Die Zielgruppe dieses Buchs sind Softwareentwickler, Softwarearchitekten und technische Führungskräfte, die gerne programmieren. Es ist vor allem relevant, wenn Sie Entscheidungen über die Architektur der Systeme treffen müssen, an denen Sie arbeiten – wenn Sie zum Beispiel Tools für ein bestimmtes Problem auswählen und herausfinden müssen, wie Sie sie am besten anwenden. Doch selbst wenn Sie keinen Einfluss auf die Auswahl Ihrer Tools haben, hilft Ihnen das Buch, deren Stärken und Schwächen besser zu verstehen.
Sie sollten einige Erfahrungen im Erstellen von webbasierten Anwendungen oder Netzwerkdiensten mitbringen und mit relationalen Datenbanken und SQL vertraut sein. Wenn Sie nichtrelationale Datenbanken und andere datenbezogene Tools kennen, ist das prinzipiell von Vorteil, aber nicht unbedingt erforderlich. Hilfreich ist ein allgemeines Verständnis der gängigen Netzwerkprotokolle wie zum Beispiel TCP und HTTP. Welche Programmiersprache oder welches Framework Sie wählen, ist für dieses Buch nicht entscheidend.
Wenn einer der folgenden Punkte auf Sie zutrifft, wird Ihnen dieses Buch nützlich sein:
- Sie möchten lernen, wie sich Datensysteme skalierbar machen lassen, um beispielsweise Webanwendungen oder mobile Apps mit Millionen von Benutzern zu unterstützen.

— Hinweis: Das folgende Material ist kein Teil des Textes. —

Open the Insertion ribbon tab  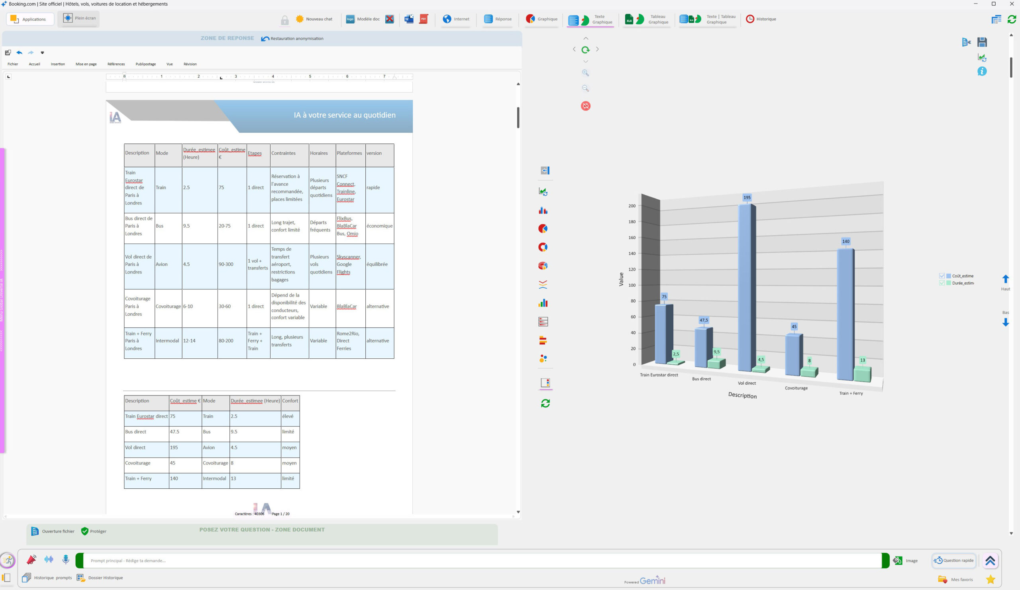57,64
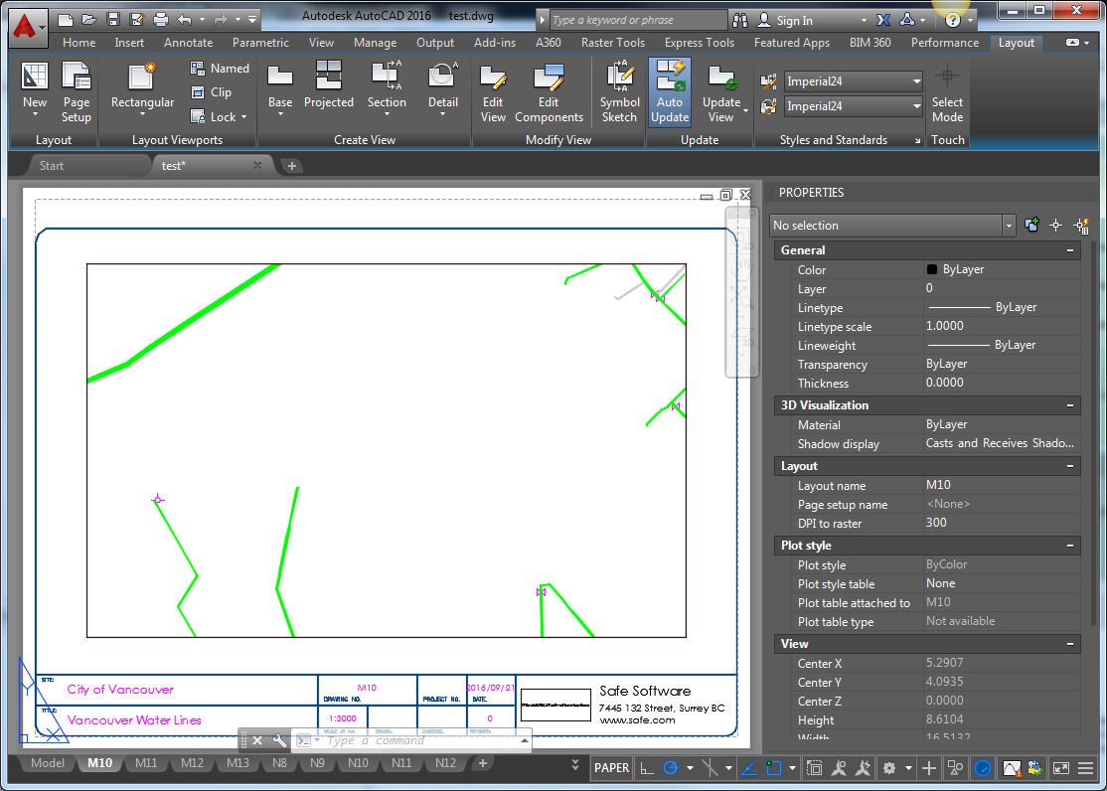The width and height of the screenshot is (1107, 791).
Task: Click the Color ByLayer swatch
Action: (932, 269)
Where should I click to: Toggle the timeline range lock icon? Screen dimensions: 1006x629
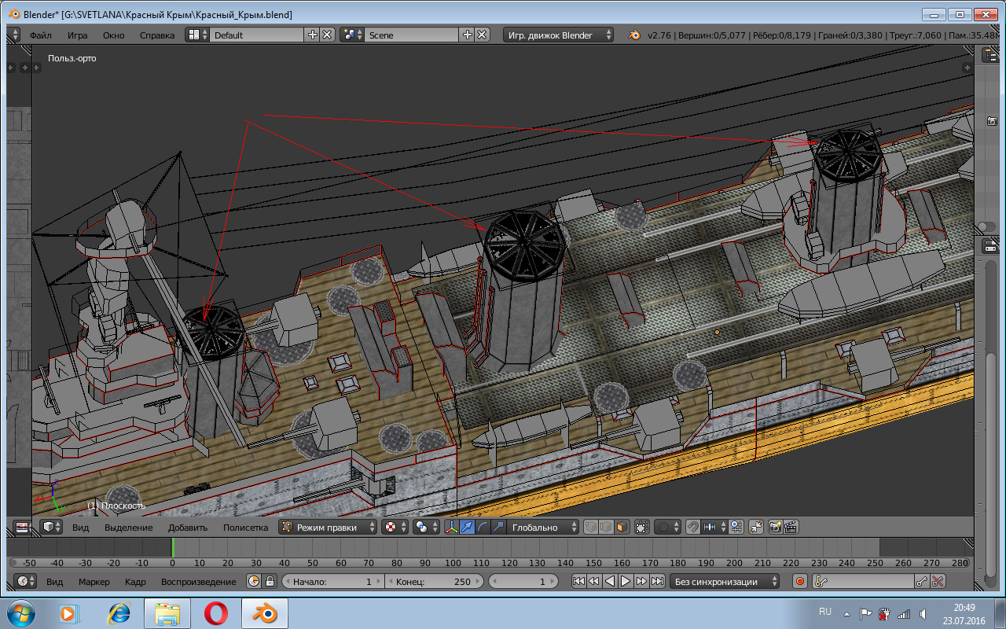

- Sie müssen Anwendungen hochverfügbar machen (Ausfallzeiten minimieren) und betriebssicher gestalten.
- Sie suchen nach Möglichkeiten, Systeme langfristig wartungsfreundlicher zu machen, selbst wenn sie wachsen und sich die Anforderungen und Techniken verändern.
- Sie sind von Haus aus neugierig, wie die Dinge funktionieren, und wollen wissen, was bei den großen Websites und Onlinediensten hinter den Kulissen vor sich geht. Dieses Buch nimmt die Interna der verschiedenen Datenbanken und Datenverarbeitungssysteme auseinander, und es macht großen Spaß, die cleveren Überlegungen zu erkunden, die in ihr Design eingeflossen sind.
Wenn es um skalierbare Datensysteme geht, hört man manchmal Meinungen wie »Du bist nicht Google oder Amazon. Mach dir keine Gedanken um die Skalierbarkeit und nimm einfach eine relationale Datenbank.« In dieser Aussage liegt etwas Wahres: Ein System zu erstellen für eine Skalierung, die Sie noch nicht brauchen, ist unnützer Aufwand und kann Sie in ein unflexibles Design zwängen. Letztlich handelt es sich dabei um eine Form von vorschneller Optimierung. Allerdings ist es auch wichtig, das richtige Tool für den Job auszuwählen, und verschiedene Techniken zeichnen sich jeweils durch ihre eigenen Stärken und Schwächen aus. Wie wir sehen werden, sind relationale Datenbanken zwar wichtig, aber kein Allheilmittel für den Umgang mit Daten.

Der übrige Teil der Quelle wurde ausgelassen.